Şarkının sözlerindeki gibi bambaşka bir Temmuz hikayesini anlatmaktı hedefim. Ama olmadı. Çünkü önceki akşam Kemer Göynük’te başlayan ve halen devam eden orman yangını keyfimi kaçırdı.

Artık temmuz ayında öyle keyifli bir AKDENİZ AKŞAMLARI şarkısını bırakın söylemeyi mırıldanmak bile lüks oldu. Daha 2021 yılının Temmuz ayında Türkiye’nin en büyük orman yangınını atlamış yeri rahata kavuşmuştuk.

Kimine göre EL NİNO, bana ve Antalya’nın yerlilerine göre ise EYYAM-I BAHUR adı verilen kavurucu sıcaklar ile bu temmuzu da korkularla yaşamaya başlamıştık. Bir taraftan kavurucu sıcak, diğer yandan eser sert poyraz ve nem oranın düşmesi ile ormanlarımızın korkulu rüyası yangınlar için her türlü ortam hazırlanmış oldu.


“Korkunun ecele faydası yok!”  miseli ha bugün ha yarın derken korktuğumuz başımıza geldi. Hiç beklenmedik bir anda Göynük’te başlayan ve adeta ciğerlerimizi yakan orman yangını maalesef kontrol altına alınamadı. Alevlerin ilk görüldüğü andan itibaren 9 dakika içinde müdahale edilmesine rağmen bir türlü önünü alamadık.

Kemer Göynük Değirmendere mevkiindeki yangınla ilgili çalışmalar halen devam ediyor. Hızla büyüyen yangına, 11 uçak, 22 helikopter, 62 arazöz, 600’e yakın ateş savaşçısı ve diğer kuruluşların makine ekipmanıyla yangına müdahale ediliyor.

Gece görüşlü 5 helikopterler ile sabaha kadar devam eden çalışmalarda yangının kontrol altına alınabilme için insanüstü bir çaba harcandı. Tek umut var o da poyrazın azalması. Azalır mı azalmaz mı Allah’a kalmış. Ama Allah’tan umut kesilmez.


Yangının ilk başladığı saatlerde Antalya Valisi Ersin Yazıcı, daha sonra İçişleri Bakan Yardımcısı ve eski Antalya Valisi Münir Karaloğlu koordinasyonun başındaydı.

Sabah saatlerinde Kültür ve Turizm Bakanı Mehmet Nuri Ersoy çalışmaları yakından takip etti. Öğle saatlerinde ise Tarım ve Orman Bakanı İbrahim Yumaklı Kemer’e gelerek koordinasyonu ele aldı. Devletin tüm ilgili makamları canla başla yangınla mücadele için özveriyle elinden geleni yaptı, yapmaya devam ediyor.

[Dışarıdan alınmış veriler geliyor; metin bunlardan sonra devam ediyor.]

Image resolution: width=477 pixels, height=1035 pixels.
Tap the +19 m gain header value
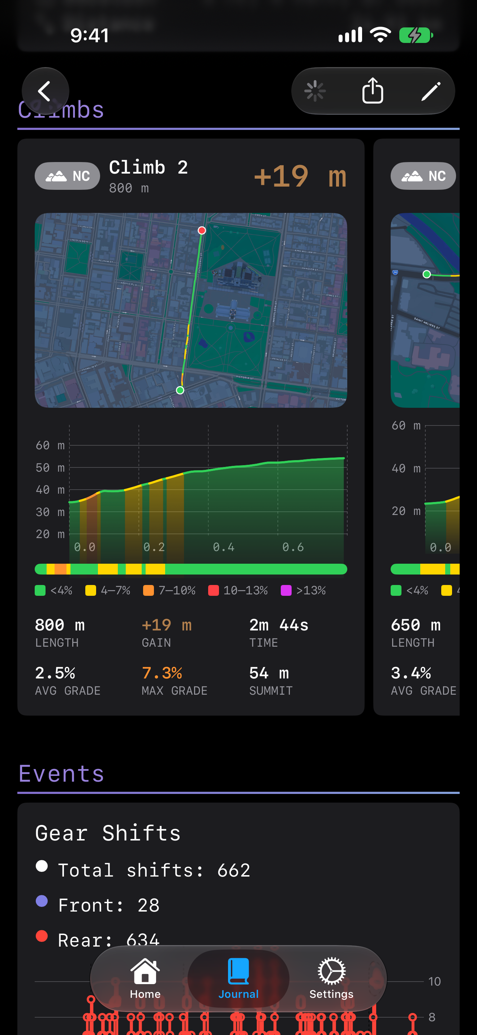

Bakan Yumaklı’nın, “Öğle saatlerinde kontrol altına alındı haberini vermek üzereyken maalesef yangının özelliği gereği spor atma yangının içinden çıkan parçanın ormanlık alanın içine düşmesiyle yeni bir yangın başladı. Arkadaşlarımız halen o alanın yayılmaması için gerekli gayreti sarf ediyor” cümleleri dikkat çekiciydi.

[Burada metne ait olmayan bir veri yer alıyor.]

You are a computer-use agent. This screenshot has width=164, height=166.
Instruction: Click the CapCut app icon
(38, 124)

Yıllardır bir ormancı kadar olmasa da yangınları takip gazeteci olarak hep gördük ki, doğa ve hava şartları izin verdikçe yangını ya kontrol altına alabiliyorsunuz  ya da söndürüyorsunuz. Olmadı mı da olmuyor. İsterseniz dünyanın en gelişmiş araçları sizde olsun. Bakın Kana ve ABD’ye aylardır alevlerle mücadele ediyorlar.

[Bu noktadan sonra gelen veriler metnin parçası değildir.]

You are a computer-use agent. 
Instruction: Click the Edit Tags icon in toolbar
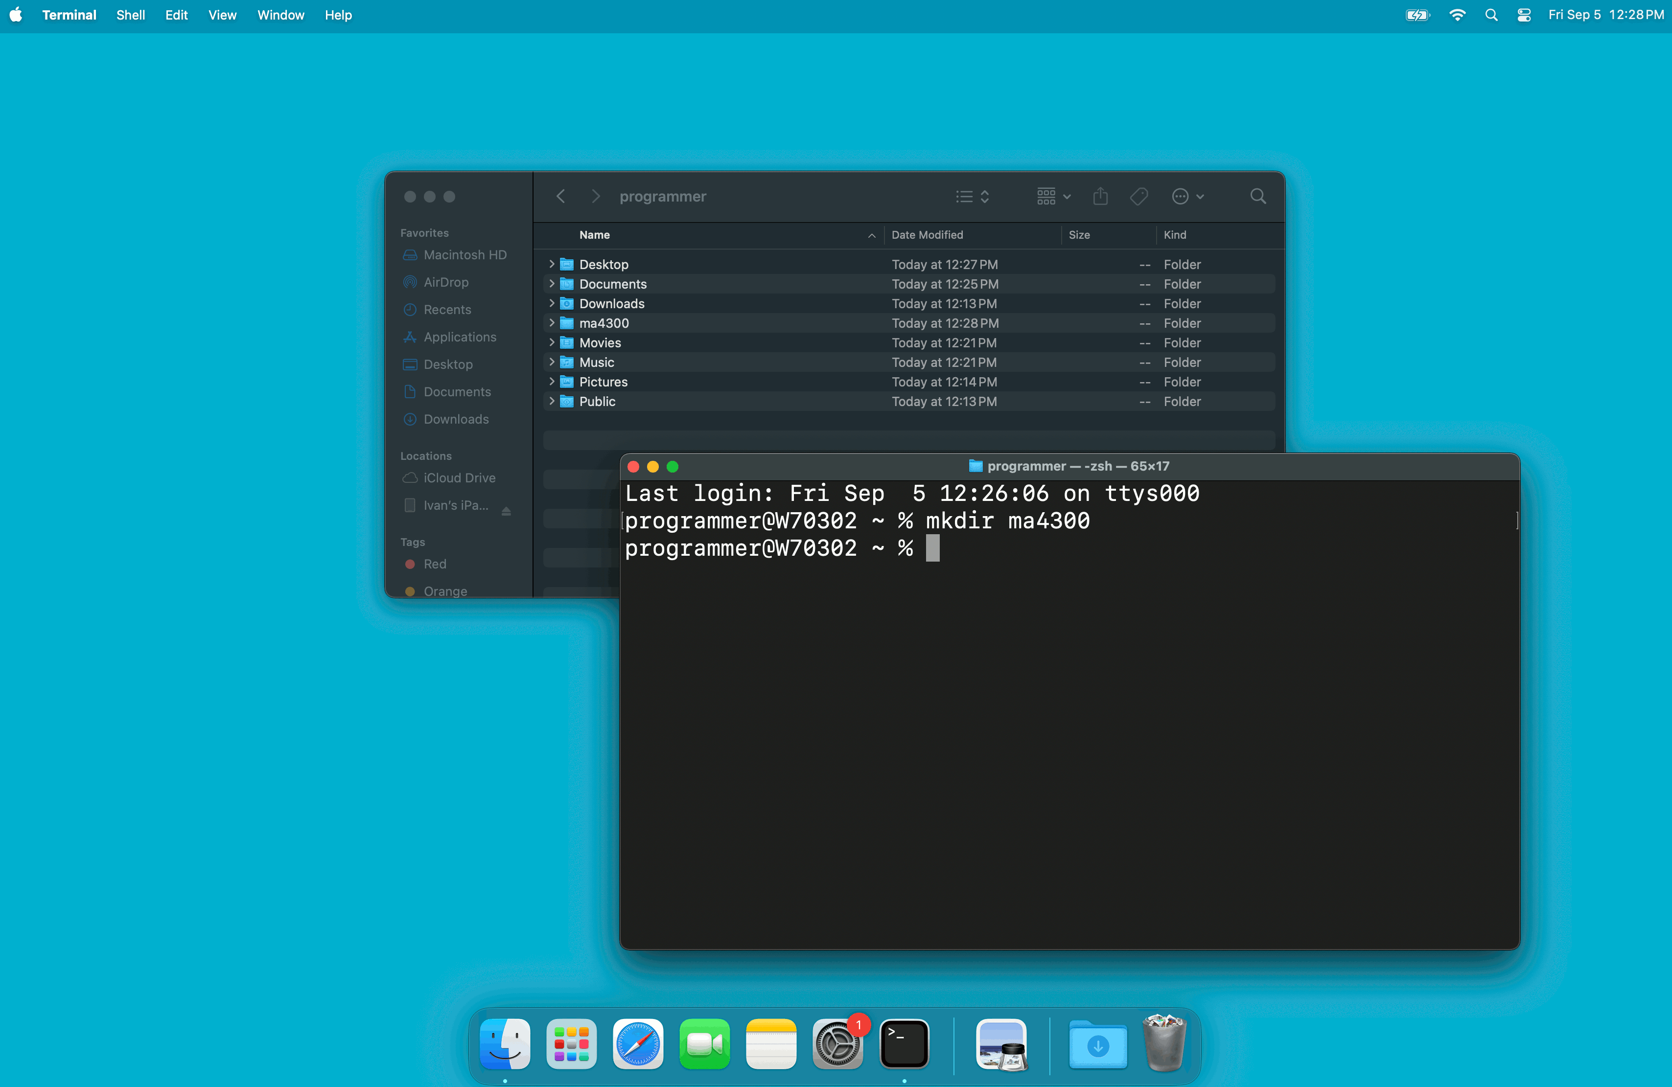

Ciğerimiz yandı demiştim ya. Hakikaten dün akşam saatlerine kadar 200 hektara yakın orman kül oldu. İnşallah alan ve rakam büyümeden kontrol altına alınır ve savaşı ekiplerimiz kazanırız.

Bizde hep birlikte mutlu bir şekilde AKDENİZ AKŞAMLARI şarkısındaki aşkla HELE BİR DE AYLARDAN TEMMUZ İSE, BAMBAŞKA OLUYOR diye avazımız çıktığı kadar bağırıp söyleriz. Sahilde el ele kol kola!

BİZ NELER YAŞADIK NELER!

Ben dahil tüm meslektaşlarım görevleri süresince neler yaşadı neler? İnanın bir kitaba sığmazdı amma bir bölümü de olsa bir kitapta buluştu.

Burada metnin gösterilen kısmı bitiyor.